The latter option is certainly cheaper and it’s what I did in 2022 after seeing both NERC’s report and a warning from the regional grid operator MISO. If you go this route, make certain to run a test of the system three or four times a year so you’ll know what to do if you actually need it.

5The Amish Storefront in New York City

And you think you have a rough commute?

new york post

Yes, you can buy Amish goods from an honest-to-God Amish storefront in… Manhattan.

John Stoltzfoos hails from Amish country in Lancaster County, Pennsylvania. For 18 years, he was a fixture at New York farmers’ markets — drawing a loyal crowd for meats, dairy products, baked goods and especially the organic eggs.

But over time, he chafed at the rules about what items he could sell — rules drawn up by the nonprofit that oversees New York’s farmer’s markets.

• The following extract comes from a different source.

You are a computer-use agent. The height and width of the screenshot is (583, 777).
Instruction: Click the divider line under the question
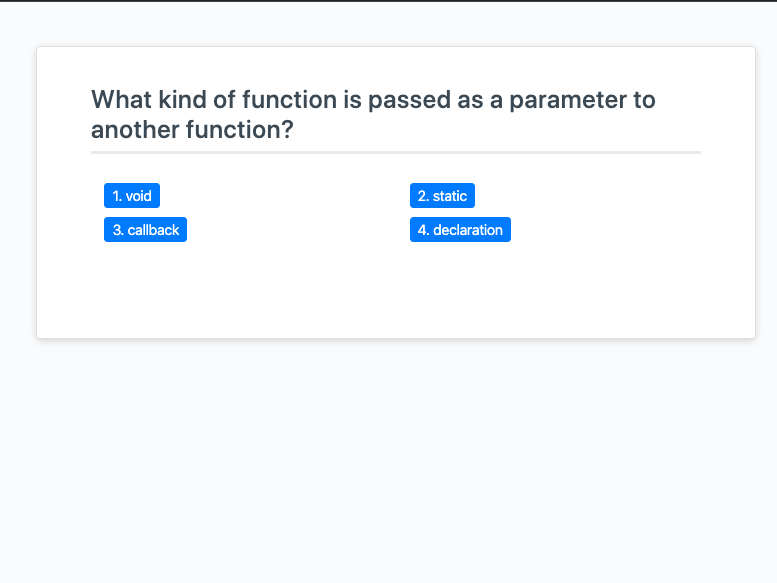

And the routine became a drag: “Sometimes you’d be setting up your canopy in the pouring rain, and then, there’s unloading your truck and later, loading everything back into it again,” Stoltzfoos tells the New York Post.

“Now, I just open and close the door,” he says of his new permanent setup on the Upper West Side, called Millport Dairy.

That said, Stoltzfoos has a new grind to contend with — a 320-mile, six-hour round-trip commute four days a week, so he can operate the store 7:00 a.m.-4:00 p.m. Wednesday through Saturday. (Yes, he hires a driver since the Amish themselves swear off cars and much other modern technology.)

But he’s all good with the new routine: He hopes to keep the shop going “for the next 10 years — maybe 20, God willing.”

Longtime customers are thrilled. “They have the best eggs ever,” says one customer who lives nearby. “I’m so glad you’re here,” says another — who departed with a haul the Post describes as “pickled okra, pork roll and asparagus to shoofly pies, pumpkin bread and GMO-free duck and pullet eggs.”

Gee, getting hungry here!

Best regards,

Dave Gonigam

 

 

 

 

Dave Gonigam
Managing editor, Paradigm Pressroom's 5 Bullets

P.S. Good news from London, where a court has given WikiLeaks founder Julian Assange another shot at challenging his extradition to the United States.

This e-letter has advocated on Assange’s behalf even before the feds indicted him in 2019 for violating the Espionage Act.

His case matters to our money-and-markets beat — for reasons we spelled out most recently in December.